Word and element location records:
begin
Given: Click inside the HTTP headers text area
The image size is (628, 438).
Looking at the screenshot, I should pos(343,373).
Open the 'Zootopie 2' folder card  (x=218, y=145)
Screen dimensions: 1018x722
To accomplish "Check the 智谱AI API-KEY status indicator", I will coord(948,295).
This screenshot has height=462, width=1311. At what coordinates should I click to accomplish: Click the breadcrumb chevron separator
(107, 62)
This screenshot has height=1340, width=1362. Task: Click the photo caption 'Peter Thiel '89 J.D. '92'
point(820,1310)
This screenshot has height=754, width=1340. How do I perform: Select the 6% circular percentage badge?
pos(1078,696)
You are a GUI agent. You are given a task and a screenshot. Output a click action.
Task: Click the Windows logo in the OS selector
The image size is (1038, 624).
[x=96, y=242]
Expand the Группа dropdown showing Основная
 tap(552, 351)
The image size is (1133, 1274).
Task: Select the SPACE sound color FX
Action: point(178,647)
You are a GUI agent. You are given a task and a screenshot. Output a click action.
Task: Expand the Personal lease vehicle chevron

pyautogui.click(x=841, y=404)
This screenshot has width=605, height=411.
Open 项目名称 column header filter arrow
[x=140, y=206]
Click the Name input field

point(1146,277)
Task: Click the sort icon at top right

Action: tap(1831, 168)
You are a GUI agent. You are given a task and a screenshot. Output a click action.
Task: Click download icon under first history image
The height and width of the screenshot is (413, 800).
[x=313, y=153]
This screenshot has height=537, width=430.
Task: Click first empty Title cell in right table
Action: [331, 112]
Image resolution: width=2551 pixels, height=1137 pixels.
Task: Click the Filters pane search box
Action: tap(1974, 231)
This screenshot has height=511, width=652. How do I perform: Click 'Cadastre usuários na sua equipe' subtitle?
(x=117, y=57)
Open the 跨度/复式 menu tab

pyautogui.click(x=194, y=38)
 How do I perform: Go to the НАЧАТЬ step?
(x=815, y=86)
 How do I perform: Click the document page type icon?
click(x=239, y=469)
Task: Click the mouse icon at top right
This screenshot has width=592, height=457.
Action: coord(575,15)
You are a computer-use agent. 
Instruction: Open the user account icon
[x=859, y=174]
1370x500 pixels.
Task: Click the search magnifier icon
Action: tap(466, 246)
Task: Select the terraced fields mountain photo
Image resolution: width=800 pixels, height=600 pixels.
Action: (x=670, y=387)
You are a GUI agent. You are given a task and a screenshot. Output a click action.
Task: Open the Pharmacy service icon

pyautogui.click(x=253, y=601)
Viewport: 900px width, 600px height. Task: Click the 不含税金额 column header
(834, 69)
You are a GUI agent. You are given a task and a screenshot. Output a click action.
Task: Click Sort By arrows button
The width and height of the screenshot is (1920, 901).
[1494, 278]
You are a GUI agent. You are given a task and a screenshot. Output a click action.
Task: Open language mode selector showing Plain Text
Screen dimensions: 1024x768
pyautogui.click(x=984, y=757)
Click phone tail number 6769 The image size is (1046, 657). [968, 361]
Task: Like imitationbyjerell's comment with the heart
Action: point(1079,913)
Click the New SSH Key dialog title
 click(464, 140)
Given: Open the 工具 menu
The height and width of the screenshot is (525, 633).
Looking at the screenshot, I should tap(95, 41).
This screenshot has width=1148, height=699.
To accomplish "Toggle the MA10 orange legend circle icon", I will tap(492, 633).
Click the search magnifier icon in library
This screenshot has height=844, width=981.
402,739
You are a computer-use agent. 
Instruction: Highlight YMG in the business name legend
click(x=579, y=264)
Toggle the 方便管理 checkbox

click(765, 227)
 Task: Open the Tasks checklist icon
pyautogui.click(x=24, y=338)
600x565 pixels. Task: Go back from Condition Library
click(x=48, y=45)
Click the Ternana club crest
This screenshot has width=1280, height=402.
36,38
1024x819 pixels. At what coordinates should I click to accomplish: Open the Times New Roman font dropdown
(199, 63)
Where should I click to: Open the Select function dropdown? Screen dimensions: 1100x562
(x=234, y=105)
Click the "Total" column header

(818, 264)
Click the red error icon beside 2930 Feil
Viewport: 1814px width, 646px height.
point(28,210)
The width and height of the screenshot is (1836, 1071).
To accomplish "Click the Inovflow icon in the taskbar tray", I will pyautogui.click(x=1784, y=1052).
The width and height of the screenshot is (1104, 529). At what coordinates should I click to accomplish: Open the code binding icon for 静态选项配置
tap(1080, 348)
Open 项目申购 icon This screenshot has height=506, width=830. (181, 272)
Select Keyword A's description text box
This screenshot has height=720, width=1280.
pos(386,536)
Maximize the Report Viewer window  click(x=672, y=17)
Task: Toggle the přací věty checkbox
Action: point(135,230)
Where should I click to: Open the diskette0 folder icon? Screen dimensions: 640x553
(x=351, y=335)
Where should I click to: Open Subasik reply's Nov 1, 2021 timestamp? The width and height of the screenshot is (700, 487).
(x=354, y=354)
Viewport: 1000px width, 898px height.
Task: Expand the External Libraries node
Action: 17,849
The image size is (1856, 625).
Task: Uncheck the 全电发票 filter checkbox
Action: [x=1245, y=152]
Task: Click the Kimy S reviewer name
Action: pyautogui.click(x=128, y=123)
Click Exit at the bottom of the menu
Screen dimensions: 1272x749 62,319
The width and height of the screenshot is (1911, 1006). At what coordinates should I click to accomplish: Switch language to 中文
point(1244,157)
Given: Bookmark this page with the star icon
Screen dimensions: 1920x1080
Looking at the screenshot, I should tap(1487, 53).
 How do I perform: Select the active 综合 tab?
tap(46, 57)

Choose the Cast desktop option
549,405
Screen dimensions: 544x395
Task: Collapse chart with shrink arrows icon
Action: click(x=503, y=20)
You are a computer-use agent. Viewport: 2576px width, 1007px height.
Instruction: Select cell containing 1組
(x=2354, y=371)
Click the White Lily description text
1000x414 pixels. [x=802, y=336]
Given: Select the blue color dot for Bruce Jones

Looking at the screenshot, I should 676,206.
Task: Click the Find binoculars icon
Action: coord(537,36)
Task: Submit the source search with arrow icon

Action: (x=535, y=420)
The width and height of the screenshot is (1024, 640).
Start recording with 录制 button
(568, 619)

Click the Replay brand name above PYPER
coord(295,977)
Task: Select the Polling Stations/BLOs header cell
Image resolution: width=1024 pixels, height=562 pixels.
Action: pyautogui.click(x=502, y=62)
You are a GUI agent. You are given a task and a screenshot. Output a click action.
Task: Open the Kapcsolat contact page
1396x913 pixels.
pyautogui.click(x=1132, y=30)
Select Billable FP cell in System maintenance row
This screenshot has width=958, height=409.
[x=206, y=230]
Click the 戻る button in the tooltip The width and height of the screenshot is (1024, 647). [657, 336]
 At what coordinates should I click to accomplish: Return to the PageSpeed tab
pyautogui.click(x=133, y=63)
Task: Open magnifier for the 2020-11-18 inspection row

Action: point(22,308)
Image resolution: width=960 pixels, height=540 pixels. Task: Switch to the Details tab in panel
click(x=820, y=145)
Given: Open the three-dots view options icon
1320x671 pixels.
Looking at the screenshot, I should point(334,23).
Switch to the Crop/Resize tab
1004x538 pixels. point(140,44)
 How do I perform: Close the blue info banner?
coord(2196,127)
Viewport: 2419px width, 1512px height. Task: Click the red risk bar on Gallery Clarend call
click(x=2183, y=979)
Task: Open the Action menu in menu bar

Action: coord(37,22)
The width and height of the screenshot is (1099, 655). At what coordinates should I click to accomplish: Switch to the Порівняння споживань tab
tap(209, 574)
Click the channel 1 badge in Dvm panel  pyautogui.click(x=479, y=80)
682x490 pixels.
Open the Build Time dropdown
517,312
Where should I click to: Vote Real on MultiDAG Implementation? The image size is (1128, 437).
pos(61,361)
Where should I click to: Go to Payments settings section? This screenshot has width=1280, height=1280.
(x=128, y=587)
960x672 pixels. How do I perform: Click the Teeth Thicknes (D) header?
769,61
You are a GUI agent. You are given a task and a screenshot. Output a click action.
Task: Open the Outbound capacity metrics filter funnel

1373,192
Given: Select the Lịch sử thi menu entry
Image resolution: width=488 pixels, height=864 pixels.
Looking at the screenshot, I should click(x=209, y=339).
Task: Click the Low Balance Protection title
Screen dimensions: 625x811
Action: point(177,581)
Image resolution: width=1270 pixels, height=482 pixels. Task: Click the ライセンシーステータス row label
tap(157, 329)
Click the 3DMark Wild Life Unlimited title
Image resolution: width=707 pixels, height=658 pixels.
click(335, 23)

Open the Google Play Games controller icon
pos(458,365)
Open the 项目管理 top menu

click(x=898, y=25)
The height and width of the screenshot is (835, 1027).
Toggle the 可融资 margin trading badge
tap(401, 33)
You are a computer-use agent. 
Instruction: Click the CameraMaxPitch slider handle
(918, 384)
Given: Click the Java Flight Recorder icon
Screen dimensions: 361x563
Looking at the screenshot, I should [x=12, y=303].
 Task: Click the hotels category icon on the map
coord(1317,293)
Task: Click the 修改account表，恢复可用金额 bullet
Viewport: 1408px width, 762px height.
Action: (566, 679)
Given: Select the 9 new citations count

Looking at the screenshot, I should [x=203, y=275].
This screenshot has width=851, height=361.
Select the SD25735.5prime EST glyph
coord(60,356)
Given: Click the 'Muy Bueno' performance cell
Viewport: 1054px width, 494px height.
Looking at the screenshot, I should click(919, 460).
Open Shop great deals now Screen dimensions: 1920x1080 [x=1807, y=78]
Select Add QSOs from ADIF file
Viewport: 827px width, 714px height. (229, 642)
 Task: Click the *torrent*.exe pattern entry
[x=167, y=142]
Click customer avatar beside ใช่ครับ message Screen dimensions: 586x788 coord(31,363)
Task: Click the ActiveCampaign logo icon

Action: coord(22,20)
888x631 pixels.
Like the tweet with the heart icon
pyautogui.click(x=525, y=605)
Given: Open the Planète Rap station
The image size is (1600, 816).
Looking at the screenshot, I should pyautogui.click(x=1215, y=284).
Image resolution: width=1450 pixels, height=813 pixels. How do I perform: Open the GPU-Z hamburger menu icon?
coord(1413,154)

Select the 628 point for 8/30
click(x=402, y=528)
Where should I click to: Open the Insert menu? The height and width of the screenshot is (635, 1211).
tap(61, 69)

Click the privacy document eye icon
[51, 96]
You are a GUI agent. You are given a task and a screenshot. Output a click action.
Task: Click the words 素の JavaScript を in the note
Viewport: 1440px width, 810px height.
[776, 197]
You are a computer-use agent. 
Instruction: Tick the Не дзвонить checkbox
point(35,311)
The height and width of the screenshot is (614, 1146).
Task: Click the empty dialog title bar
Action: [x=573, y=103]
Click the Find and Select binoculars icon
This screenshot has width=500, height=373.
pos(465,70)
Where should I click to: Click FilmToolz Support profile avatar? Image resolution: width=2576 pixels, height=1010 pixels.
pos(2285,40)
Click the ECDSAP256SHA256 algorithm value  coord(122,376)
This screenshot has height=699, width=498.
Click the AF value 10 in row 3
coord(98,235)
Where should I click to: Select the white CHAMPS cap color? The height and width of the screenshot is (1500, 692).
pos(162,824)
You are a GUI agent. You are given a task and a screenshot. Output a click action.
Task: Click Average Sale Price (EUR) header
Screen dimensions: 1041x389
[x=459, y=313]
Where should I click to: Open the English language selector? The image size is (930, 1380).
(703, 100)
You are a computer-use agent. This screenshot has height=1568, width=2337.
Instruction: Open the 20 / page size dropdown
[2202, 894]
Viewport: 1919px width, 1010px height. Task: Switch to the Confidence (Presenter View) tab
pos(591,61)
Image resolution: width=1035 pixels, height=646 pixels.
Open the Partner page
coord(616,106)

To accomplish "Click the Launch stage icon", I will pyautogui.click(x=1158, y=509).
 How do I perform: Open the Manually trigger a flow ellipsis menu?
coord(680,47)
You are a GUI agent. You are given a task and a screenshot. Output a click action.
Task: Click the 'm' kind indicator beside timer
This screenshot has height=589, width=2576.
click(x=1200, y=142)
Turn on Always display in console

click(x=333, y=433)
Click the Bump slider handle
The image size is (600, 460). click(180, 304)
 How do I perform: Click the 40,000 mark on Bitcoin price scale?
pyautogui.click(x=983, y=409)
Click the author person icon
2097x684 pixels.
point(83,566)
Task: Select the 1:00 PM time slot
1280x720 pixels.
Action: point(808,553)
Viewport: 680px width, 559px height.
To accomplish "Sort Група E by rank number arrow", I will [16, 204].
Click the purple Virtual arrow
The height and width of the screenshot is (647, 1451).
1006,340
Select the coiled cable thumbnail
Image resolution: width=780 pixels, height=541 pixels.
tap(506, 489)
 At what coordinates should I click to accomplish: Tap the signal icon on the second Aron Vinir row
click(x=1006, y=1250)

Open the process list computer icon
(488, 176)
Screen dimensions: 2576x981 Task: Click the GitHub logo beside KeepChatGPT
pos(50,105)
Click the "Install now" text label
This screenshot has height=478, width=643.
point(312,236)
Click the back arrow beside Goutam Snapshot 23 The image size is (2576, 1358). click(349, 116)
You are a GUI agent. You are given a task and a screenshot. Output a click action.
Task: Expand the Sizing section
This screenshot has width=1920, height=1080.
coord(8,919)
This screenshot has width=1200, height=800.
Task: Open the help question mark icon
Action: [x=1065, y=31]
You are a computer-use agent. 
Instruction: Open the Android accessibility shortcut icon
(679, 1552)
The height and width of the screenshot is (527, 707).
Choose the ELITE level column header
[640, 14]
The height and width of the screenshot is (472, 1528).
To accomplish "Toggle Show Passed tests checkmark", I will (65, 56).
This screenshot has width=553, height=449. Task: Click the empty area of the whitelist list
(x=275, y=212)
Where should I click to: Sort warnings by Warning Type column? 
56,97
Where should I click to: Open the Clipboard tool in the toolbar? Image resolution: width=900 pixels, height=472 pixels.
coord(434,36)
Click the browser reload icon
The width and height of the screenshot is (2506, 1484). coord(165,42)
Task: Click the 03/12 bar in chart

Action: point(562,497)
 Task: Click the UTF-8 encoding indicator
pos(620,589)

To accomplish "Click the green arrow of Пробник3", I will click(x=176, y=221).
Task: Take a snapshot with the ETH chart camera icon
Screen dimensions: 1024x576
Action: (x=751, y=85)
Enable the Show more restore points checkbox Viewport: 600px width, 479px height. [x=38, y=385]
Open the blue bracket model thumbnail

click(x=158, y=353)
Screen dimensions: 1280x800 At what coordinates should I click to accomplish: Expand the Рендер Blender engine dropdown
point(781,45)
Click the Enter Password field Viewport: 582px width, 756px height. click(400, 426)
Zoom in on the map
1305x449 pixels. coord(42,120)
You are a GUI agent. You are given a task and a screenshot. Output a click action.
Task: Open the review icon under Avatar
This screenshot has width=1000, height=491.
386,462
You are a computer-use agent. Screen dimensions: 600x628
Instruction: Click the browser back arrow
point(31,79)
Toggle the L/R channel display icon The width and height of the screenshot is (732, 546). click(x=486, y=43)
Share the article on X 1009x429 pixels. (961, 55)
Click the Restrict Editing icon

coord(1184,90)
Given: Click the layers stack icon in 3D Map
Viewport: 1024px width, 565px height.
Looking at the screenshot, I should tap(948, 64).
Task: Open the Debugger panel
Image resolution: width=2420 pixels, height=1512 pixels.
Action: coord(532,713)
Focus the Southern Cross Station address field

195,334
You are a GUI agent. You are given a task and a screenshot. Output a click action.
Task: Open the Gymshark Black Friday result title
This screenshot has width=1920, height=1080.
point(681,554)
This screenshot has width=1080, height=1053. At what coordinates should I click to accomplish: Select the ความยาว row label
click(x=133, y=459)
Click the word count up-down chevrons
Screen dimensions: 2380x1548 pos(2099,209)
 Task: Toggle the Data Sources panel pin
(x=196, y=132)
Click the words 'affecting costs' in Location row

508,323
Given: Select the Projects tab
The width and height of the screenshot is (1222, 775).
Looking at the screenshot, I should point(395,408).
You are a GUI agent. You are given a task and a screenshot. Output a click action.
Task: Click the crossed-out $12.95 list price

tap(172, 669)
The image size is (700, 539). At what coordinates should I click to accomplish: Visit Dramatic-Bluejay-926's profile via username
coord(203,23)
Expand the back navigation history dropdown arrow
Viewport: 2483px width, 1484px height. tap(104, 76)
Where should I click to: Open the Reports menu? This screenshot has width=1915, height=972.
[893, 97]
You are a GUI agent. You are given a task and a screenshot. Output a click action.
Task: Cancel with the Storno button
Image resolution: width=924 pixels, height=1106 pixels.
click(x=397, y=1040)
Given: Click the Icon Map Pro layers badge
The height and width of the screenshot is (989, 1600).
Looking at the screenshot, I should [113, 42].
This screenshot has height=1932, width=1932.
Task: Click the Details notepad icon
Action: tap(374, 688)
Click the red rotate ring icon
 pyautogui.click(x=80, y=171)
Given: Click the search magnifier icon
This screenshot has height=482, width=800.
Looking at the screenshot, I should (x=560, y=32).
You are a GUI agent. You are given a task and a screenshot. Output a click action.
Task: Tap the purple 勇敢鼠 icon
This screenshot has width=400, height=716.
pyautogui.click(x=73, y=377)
end
- AIM OF THE TASK
Gather each line of the data above that contains the string "Choose", observing case.

- RESULT OF THE EXERCISE
Choose the Cast desktop option
Choose the ELITE level column header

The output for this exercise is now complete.